3、针对目前的边缘端负载均衡方法无法动态地为边缘节点分配计算任务的问题,目前还没有提出有效的解决方案。
技术实现思路
1、在本发明中提供了一种边缘端负载动态均衡方法、边缘计算系统,以解决目前的边缘端负载均衡方法无法动态地为边缘节点分配计算任务的问题。
2、第一个方面,在本发明中提供了一种边缘端负载动态均衡方法,包括:
3、获取边缘计算集群中各个边缘计算节点的资源数据和负载状态,每个所述边缘计算节点的负载状态根据自身的资源数据确定;
4、当存在至少一个所述边缘计算节点的负载状态为高负载,则判定所述边缘计算集群的负载状态为高负载,否则判定所述边缘计算集群的负载状态为低负载;
5、当所述边缘计算集群的负载状态为低负载时,轮流为各个所述边缘计算节点分配边缘计算任务;
6、当所述边缘计算集群的负载状态为高负载时,优先为资源得分最高的边缘计算节点分配边缘计算任务,每个所述边缘计算节点的资源得分通过非整次秩和比法对自身的资源数据进行计算得到,所述边缘计算节点的资源得分与负载程度呈负相关。
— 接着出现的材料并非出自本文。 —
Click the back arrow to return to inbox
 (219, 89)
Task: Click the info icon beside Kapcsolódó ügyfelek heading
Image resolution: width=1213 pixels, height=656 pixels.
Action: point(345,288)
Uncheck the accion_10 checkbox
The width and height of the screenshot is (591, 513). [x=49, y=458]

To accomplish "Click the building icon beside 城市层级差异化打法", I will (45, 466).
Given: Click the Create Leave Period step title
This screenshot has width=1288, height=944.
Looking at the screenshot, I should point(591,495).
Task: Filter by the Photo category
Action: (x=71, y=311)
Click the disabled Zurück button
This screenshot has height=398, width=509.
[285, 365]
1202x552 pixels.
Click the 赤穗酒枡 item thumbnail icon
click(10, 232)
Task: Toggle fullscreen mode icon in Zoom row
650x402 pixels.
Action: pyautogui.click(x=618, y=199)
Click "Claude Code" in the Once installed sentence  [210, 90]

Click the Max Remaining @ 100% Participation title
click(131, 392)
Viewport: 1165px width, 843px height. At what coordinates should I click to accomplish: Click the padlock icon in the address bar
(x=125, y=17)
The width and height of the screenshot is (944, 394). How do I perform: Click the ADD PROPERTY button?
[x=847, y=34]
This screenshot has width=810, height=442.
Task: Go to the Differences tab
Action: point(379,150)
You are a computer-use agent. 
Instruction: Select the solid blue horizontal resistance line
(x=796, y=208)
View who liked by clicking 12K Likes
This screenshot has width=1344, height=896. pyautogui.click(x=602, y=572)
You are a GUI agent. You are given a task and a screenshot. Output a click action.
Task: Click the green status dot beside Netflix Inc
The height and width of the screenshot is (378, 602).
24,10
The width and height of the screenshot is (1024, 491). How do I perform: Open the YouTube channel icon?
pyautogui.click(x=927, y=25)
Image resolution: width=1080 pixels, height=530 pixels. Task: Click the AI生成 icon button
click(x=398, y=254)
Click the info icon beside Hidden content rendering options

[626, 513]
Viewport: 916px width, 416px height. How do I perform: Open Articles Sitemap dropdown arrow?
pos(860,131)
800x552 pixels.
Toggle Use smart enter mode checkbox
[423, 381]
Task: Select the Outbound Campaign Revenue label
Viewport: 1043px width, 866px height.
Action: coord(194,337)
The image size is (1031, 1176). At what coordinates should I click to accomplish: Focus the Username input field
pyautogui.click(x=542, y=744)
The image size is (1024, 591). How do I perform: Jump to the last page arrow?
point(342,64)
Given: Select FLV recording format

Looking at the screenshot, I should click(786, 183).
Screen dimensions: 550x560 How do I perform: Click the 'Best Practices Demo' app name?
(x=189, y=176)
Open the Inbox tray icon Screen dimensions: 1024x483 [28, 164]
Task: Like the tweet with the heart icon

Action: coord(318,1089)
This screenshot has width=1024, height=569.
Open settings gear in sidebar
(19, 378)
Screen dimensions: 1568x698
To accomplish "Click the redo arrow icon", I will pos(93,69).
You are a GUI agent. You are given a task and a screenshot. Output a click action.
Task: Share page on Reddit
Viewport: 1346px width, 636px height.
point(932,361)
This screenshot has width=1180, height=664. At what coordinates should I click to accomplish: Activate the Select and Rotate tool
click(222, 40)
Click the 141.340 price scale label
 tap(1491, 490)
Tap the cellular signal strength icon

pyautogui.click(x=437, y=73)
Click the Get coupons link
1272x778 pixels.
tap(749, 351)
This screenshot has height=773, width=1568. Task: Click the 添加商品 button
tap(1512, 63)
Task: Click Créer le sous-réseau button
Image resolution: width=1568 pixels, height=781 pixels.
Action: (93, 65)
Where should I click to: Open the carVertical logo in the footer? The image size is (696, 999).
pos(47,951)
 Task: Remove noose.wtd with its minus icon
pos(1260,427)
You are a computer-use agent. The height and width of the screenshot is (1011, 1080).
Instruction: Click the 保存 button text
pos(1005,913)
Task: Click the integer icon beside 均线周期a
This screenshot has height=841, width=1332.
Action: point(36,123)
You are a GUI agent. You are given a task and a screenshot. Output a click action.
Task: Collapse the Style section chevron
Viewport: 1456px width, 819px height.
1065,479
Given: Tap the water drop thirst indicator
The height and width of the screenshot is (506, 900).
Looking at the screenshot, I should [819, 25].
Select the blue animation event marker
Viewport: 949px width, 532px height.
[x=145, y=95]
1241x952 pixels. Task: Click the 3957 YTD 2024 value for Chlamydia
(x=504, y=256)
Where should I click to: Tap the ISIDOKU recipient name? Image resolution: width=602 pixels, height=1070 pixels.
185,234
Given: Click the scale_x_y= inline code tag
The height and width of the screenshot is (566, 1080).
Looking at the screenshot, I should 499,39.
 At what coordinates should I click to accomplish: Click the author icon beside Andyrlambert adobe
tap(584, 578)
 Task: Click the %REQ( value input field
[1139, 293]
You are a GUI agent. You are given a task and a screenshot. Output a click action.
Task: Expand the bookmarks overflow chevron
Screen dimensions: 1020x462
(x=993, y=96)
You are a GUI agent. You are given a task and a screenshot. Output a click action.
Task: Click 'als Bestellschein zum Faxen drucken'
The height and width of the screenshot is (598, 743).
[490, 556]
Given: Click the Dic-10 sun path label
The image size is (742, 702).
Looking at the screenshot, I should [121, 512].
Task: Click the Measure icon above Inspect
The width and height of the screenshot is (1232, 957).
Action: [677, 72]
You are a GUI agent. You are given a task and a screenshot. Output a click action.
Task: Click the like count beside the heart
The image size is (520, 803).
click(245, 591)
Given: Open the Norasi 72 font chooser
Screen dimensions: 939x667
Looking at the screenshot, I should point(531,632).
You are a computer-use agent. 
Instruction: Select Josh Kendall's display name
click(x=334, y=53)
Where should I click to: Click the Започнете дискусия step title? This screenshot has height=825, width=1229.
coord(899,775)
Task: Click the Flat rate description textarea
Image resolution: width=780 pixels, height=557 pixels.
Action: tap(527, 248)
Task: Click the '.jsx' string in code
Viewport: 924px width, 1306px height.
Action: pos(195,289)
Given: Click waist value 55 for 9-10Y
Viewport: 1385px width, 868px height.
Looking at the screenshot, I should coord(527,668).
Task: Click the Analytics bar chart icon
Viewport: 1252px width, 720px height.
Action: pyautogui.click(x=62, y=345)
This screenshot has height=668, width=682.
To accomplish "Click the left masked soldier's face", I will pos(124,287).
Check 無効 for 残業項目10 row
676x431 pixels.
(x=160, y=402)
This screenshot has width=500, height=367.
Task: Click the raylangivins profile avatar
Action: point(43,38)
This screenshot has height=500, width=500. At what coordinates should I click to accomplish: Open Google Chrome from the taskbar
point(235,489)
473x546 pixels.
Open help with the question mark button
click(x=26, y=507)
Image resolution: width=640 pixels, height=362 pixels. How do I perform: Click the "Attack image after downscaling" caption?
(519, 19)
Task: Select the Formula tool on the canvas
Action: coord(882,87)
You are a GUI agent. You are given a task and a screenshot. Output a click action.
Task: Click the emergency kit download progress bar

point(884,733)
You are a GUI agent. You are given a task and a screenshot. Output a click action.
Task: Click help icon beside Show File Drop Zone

7、第二个方面,在本发明中提供了一种边缘计算系统,包括边缘计算集群、中央控制模块和多个资源监测模块,所述边缘计算集群包括多个边缘计算节点;
8、各个所述资源监测模块与各个所述边缘计算节点一一对应,每个所述资源监测模块被配置为:实时获取对应边缘计算节点的资源数据并根据资源数据确定对应边缘计算节点的负载状态;
9、所述中央控制模块被配置为:从各个所述资源监测模块中分别获取各个所述边缘计算节点的资源数据和负载状态;当存在至少一个所述边缘计算节点的负载状态为高负载,则判定所述边缘计算集群的负载状态为高负载,否则判定所述边缘计算集群的负载状态为低负载;当所述边缘计算集群的负载状态为低负载时,轮流为各个所述边缘计算节点分配边缘计算任务;当所述边缘计算集群的负载状态为高负载时,优先为资源得分最高的边缘计算节点分配边缘计算任务,每个所述边缘计算节点的资源得分通过非整次秩和比法对自身的资源数据进行计算得到,所述边缘计算节点的资源得分与负载程度呈负相关。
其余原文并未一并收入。